Instructions:
• A. Answer these questions about the reflection on loss below.
(i) What does the writer say loss implies?
(ii) What does the writer say they have only ever been given by a person?
(iii) What do the eyes transform from, and what do they become?
• B. Reproduce the reflection on loss below word for word, from "To give yourself" to "through to you.".

Source text:
=== Begin Enclosure ===

I don’t like thinking about loss in terms of people, because you don’t lose people. You don’t misplace them, or find them sitting under your bed or in some random kitchen drawer when you finally remember where you left them. They’re never lost; they walk away, they accidentally drift in a different direction, they die. Loss also implies possession. I’ve never owned a person; I’ve only been given their time. Time is irrevocable. I’d rather give someone a piece of myself than give them my time, because if someone says you can’t take that piece back, they’re lying. You can go ahead and take it back, lock it up in the box you got it from, and never let them see it again. Or you can grow up, so much so that the piece becomes irrelevant, and they can’t prove it was ever a part of you in the first place. But if you have been given someone’s time, you have it forever. That quote was right, I hope you never have to think about anything as much as I thought about you when I “lost” you. I hope you value your time more than that, because it was only after it was too late that I realized I shouldn’t have ever wasted it on missing you.
To give yourself immensely to a person, and to open up the cavity of your chest and realize you have an organ instead of a mechanical, blood-pumping contraption.
To transform your eyes from two clumps of vessels into spherical windows, and to allow a person- the right person- to look into them and see completely through to you.

=== End Enclosure ===

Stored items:
=== Begin Enclosure ===

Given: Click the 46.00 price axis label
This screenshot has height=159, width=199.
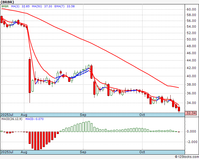Looking at the screenshot, I should [x=191, y=53].
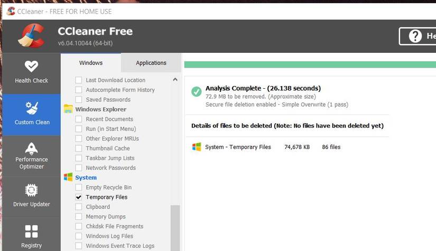Enable the Empty Recycle Bin checkbox
Viewport: 436px width, 251px height.
click(79, 188)
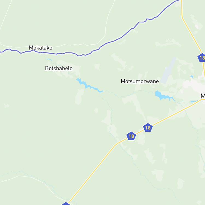
Task: Click the pale patch south of the Botshabelo reservoir
Action: (79, 97)
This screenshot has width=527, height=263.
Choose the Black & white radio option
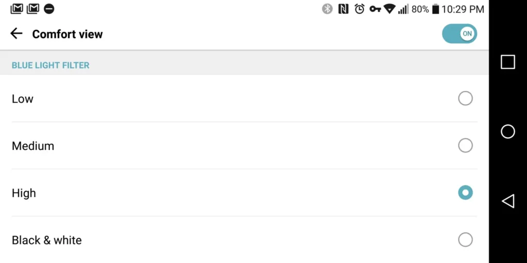point(465,240)
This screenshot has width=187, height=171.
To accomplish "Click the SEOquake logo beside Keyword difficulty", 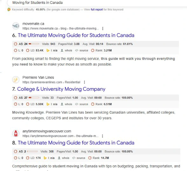I will pyautogui.click(x=9, y=10).
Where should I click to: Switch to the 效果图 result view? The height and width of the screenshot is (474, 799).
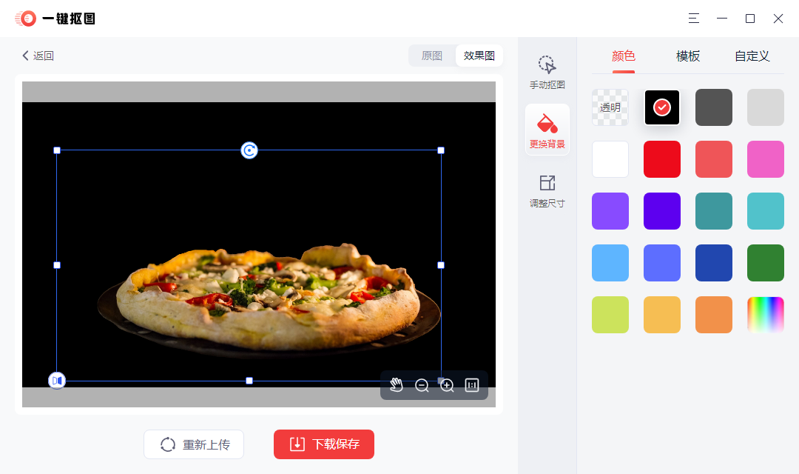click(x=479, y=55)
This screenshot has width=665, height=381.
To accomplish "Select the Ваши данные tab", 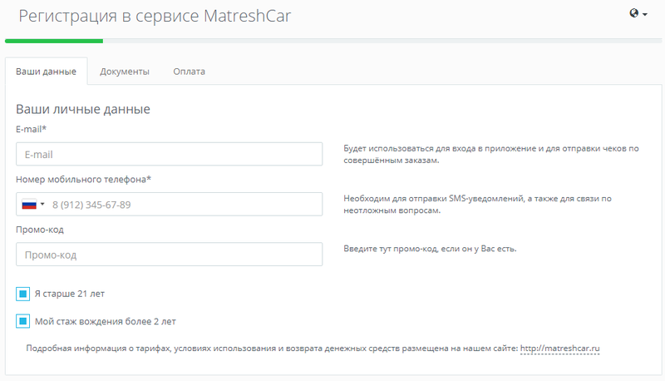I will (46, 72).
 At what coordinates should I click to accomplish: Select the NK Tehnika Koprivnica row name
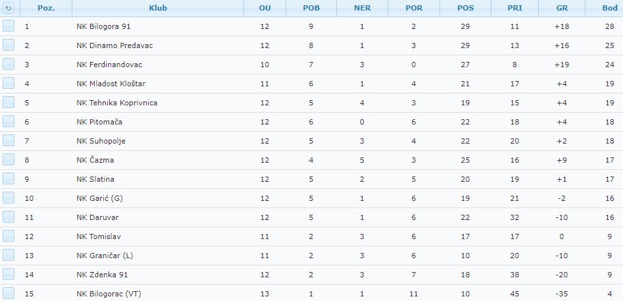117,103
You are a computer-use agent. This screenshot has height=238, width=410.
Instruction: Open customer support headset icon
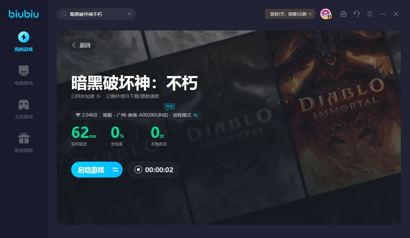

=== End Enclosure ===

Answers for each item:
• A.
(i) Possession.
(ii) Their time.
(iii) From two clumps of vessels into spherical windows.

• B.
To give yourself immensely to a person, and to open up the cavity of your chest and realize you have an organ instead of a mechanical, blood-pumping contraption.
To transform your eyes from two clumps of vessels into spherical windows, and to allow a person- the right person- to look into them and see completely through to you.